This content originally appeared on DEV Community and was authored by Unknown Rori
Have you ever wondered on how memory allocation work in most programming languages? Most of the time we do not care about how memory are being handled because we take these feature for granted.
So today in this article we are going to discuss on how memory allocation work by requesting to our operating system, and by doing that we also going to make this allocator work cross-platform.
Table of Content
- Interlude
- Getting Started
- Windows Memory Allocation
- Linux Memory Allocation
- Malloc and Free
- Finishing Thought
Interlude
First off we should install our tools for windows you can install Visual Studio or Msys2, in Linux feel free to use gcc
or clang
.
So what is allocator
?
Allocator is a mechanism that manage and distribute memory to a program, but… why do we need it?
Our program might uses memory more than we original asked for, for example our array might need to be resized, and it’s not so efficient if we request memory from OS every time we need.
Why bother on creating this thing?
There are some cases when we are limited on memory space on the hardware or we are our own without help of standard library, or we love learning stuff.
Getting Started
Okay, so far so good now, let’s start creating our project, let’s call it blog_malloc
, but before that let’s create a abstraction or should I say helper function that return a requested memory from operating system.
First off, we should create file called blog_memory.h
we are going to use concept called stb, why we should do this? because it’s much simpler than handling complex dependency if we can just include single header file right?
Let’s start by setting up classic macro so we didn’t accidentally redefine it when we import it on our project along with macro for default implementation.
#ifndef BLOG_MEMORY_H
#define BLOG_MEMORY_H
#ifdef BLOG_MEMORY_IMPLEMENTATION
// our implementation detail
#endif
#endif // BLOG_MEMORY_H
Our ifndef
is compile time macro that everything inside it will exist if BLOG_MEMORY_H
not defined, but when we define it, it will not include it again, and then we got ifdef
this macro is the same as ifndef
but in reverse if the BLOG_MEMORY_IMPLEMENTATION
is defined then everything inside of it till #endif
will exist.
‘Kay now we need to define struct that will hold our memory page and chunk, but what is page and chunk?
There is quite loose definition for Chunk but Chunk is just data either in the disk or RAM or the thing we are processing, and for Page is block of memory in RAM that usually be aligned within 4 Kib and it handled by the operating system.
But why do we need to align it?
We need these alignment because our OS or should I say our hardware always read on these increment (4 – 8 bytes based on architecture), so if we miss align our memory our hardware require 2 read access to our memory which can be slow, and some hardware expect aligned data as well such as 128 bit operation.
All right time to write our abstraction, firstly we need our malloc
and free
function definition, we can just copy from stdlib
pretty straight forward.
// stuff
#include <stddef.h>
void* blog_malloc(size_t size);
void blog_free(void* ptr);
#ifdef BLOG_MEMORY_IMPLEMENTATION
// our implementation detail
#endif // BLOG_MEMORY_IMPLEMENTATION
// stuff
Good, now we need a way for us to know what the state of memory we requested since we are the one who manage it of course.

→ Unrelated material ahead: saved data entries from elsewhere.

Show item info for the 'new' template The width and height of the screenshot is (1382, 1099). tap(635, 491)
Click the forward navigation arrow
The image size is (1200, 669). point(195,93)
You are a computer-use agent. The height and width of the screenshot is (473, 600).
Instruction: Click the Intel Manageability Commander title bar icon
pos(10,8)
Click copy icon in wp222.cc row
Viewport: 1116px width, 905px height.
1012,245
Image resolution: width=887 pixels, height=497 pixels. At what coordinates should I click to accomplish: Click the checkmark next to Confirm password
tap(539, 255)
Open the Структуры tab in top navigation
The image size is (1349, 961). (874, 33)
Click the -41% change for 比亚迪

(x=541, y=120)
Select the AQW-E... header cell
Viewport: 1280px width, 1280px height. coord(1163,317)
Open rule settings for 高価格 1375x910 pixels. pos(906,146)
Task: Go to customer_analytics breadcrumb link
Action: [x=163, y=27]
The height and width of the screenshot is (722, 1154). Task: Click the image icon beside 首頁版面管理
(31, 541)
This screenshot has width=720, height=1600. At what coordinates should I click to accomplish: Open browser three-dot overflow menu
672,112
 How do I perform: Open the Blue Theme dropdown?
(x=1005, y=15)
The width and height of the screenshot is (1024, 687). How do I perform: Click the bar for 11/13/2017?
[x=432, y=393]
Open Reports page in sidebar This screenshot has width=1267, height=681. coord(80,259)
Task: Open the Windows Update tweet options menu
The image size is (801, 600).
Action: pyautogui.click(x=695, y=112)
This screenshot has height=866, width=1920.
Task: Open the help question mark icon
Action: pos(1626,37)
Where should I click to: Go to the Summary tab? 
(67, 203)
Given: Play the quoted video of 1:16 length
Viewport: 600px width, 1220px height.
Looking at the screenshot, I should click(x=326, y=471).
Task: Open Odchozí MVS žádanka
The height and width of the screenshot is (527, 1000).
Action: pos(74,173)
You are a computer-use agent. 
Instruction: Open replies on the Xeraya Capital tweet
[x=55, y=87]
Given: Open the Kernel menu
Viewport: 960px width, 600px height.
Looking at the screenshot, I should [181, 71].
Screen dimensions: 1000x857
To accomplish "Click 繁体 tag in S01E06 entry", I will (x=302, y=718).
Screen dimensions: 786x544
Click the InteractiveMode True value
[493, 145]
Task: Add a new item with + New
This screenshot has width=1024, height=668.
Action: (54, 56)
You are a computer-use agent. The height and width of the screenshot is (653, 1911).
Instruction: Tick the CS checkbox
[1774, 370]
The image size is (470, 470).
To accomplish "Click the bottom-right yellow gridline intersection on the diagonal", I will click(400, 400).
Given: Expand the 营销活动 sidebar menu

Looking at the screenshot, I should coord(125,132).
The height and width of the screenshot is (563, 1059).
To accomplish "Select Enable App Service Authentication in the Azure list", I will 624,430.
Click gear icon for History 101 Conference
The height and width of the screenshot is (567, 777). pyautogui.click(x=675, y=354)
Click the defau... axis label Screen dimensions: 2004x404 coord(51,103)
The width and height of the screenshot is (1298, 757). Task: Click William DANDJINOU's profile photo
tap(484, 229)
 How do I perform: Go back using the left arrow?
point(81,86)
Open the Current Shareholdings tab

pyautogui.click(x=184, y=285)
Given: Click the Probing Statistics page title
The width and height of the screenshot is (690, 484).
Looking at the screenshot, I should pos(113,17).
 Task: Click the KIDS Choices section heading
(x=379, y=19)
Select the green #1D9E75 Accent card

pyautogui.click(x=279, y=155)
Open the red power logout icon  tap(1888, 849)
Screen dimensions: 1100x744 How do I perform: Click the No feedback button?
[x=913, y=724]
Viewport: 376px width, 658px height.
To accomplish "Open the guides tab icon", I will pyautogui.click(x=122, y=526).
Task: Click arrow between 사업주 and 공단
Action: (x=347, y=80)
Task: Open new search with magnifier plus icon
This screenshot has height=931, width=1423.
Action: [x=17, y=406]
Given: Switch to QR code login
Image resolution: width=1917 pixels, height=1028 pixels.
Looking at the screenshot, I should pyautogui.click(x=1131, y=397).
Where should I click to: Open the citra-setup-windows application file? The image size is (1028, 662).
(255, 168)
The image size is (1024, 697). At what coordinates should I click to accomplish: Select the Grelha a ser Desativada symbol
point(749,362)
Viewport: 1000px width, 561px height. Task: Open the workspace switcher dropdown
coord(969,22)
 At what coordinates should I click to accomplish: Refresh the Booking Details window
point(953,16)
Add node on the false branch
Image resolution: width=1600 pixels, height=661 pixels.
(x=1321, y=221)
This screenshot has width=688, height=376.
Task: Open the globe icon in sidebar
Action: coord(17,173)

We can define a struct that act like a header for our memory page or chunk, let’s put it inside our implementation.
// stuff
typedef struct blog_memory_chunk {
size_t capacity;
char flags;
struct blog_memory_chunk* next;
} BlogMemoryChunk;
typedef struct blog_memory_page {
size_t capacity;
struct blog_memory_page* next;
BlogMemoryChunk* child;
} BlogMemoryPage;
// stuff
As you might notice that our memory chunk has flags which will we use to check if the chunk is in use or not, these struct will act like header for our memory.
We should also put a constants for our in use flag.
#define BLOCK_USE 0b10000000
The concept we are going to use is Linked List because since we are going to have many of our BlogMemoryChunk
and BlogMemoryPage
we can’t store it as an array because we don’t know the exact size, but with Linked List we can use pointer to point the next data, let me visualize it.
As you can see our ptr
will point to next data until the ptr
is NULL
which we can confidently say that our list is finished, this approach is simpler but if you are cool guy who worried about performance the big O notation of this algorithm is O(n).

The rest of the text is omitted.